Edward McQuarrie shed light on this issue in his paper “The Myth of 1926: How Much Do We Know About Long-Term Returns On U.S. Stocks?”

In the paper, he discusses the mystery of missing datasets and fractured data plus the biases in the early datasets used to construct the historical record. For years, financial planners and stock market pundits told us that we could expect an average return of 12% from the stock market, based on “long-term” historical market returns. Then, we were told we could expect either an 8% or 10% return, based on historical returns. The Center for Research in Security Prices (CRSP), which is considered the authoritative source on historical stock market prices, seems to back up this hypothesis. However, What McQuarrie discovered was its database of stock market prices is incomplete and highly biased.

The published record on stocks up to about 1950 only includes maybe 10%-20% of the total tradable stocks in the universe of stocks. So, when you hear, “the historical returns of the stock market are…”, what’s often left unsaid is the missing data from the database. The data that is published and subsequently used to create financial plans for the overwhelming majority of individuals is but a small slice of the total stocks people have traded and been invested in over the last 80 or so years.

And, 1926, which is usually used as the “start date” of the stock market, is arbitrary. Stocks have been trading for far, far, longer than that.

In the early days of the stock market, most publicly traded stocks were banks and insurance companies.
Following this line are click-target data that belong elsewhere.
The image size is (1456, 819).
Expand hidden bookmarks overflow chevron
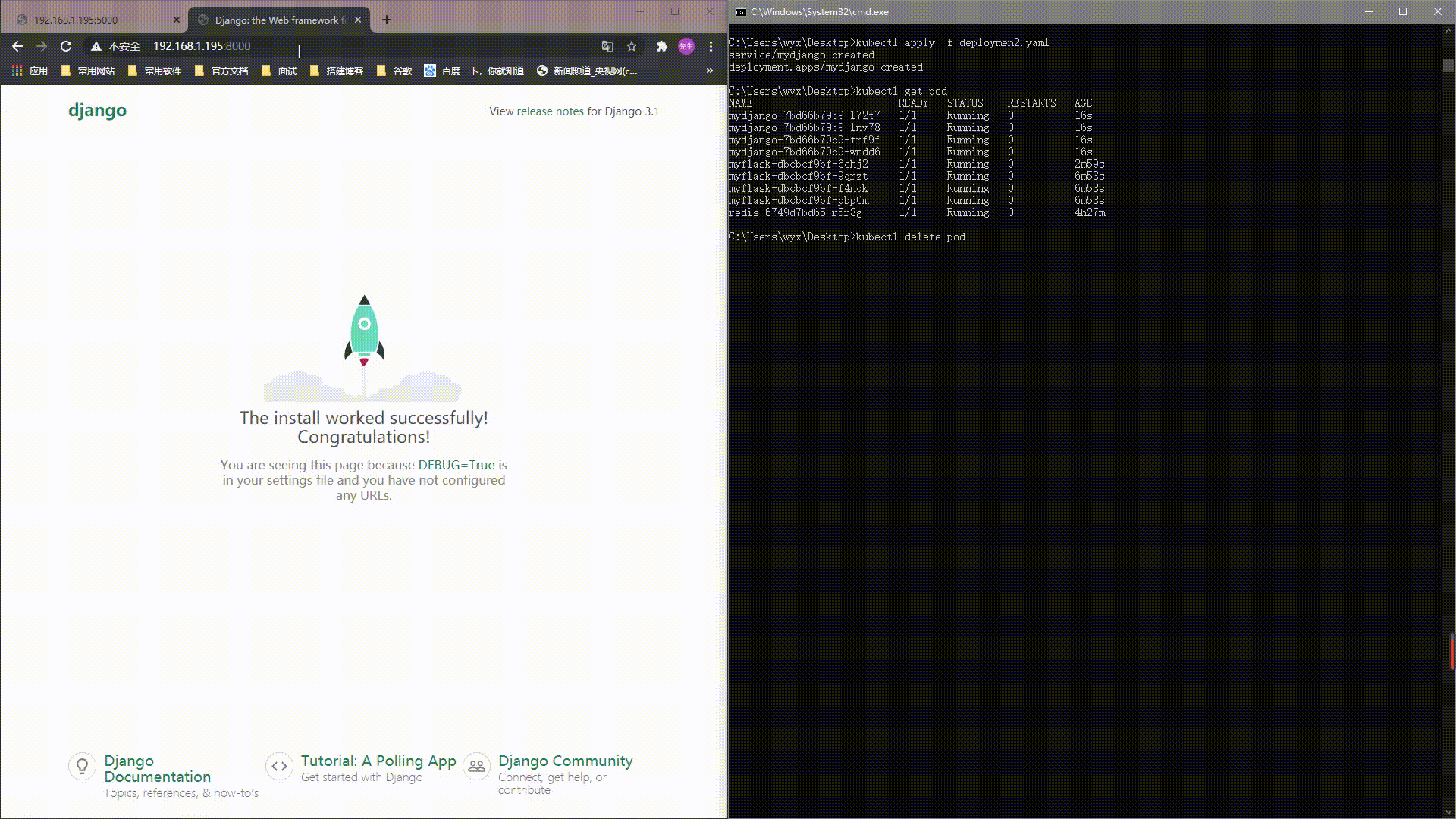tap(710, 71)
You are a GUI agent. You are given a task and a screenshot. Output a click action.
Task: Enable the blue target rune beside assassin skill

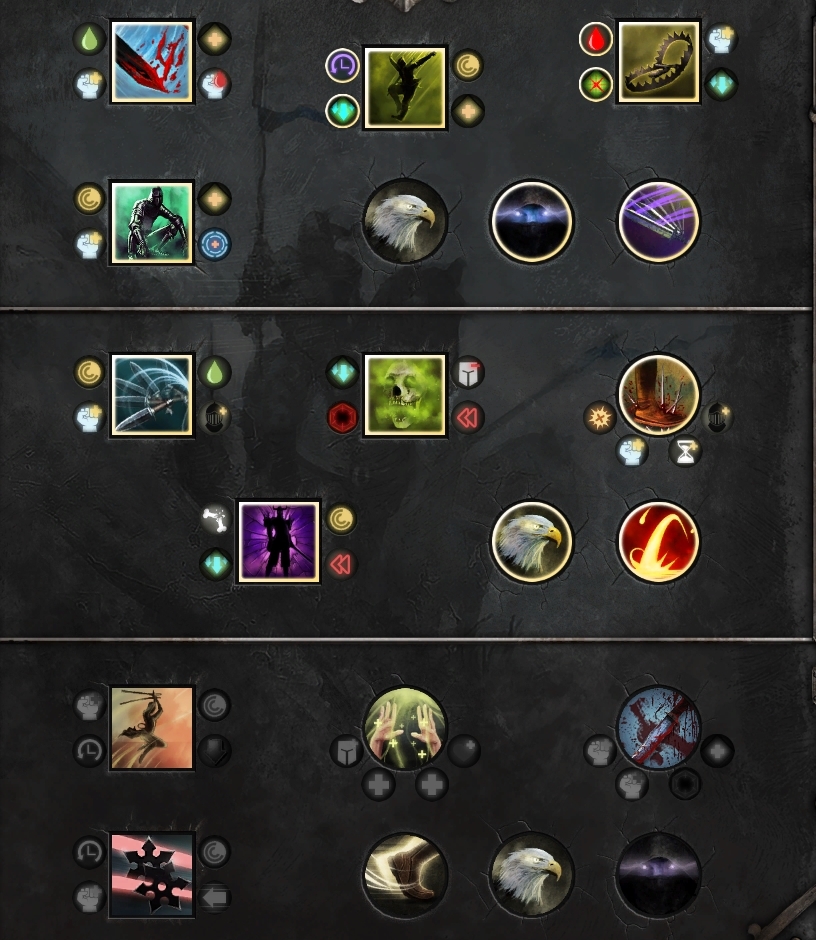point(215,245)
Both are conservative financial institutions. Around 1925, they were not included in any database set. So, if you happened to invest heavily in bank stocks, you did not realize the return suggested by the historical data of “the stock market.” This practice of omission of certain industries and sectors continued up to about 1960. And, from 1926 up to about 1973, the CRSP database excluded more stocks than it included. The CRSP excludes stock market corrections of 1818, 1837, 1857, 1873, 1893, and 1907, and only includes the 5 major crashes of 1929-32, 1937-38, 1973-74, 2000-2002, and of course 2008.

What may surprise readers is obvious to those close to the CRSP dataset… that the database was never meant to be predictive, nor was it designed to be the definitive record of stock market prices that everyone thinks it is.

In fact, if you’re looking for the most comprehensive modern dataset on stock prices, don’t use anything before 1972.

And just in case you’re wondering, the historical return on stocks, using a more complete dataset from 1973 through today, is 6.35% (before investment fees and taxes).

What does the future hold?

Who knows?

But, we do know more and more about the past. And, that past is teaching us that we know less than we think.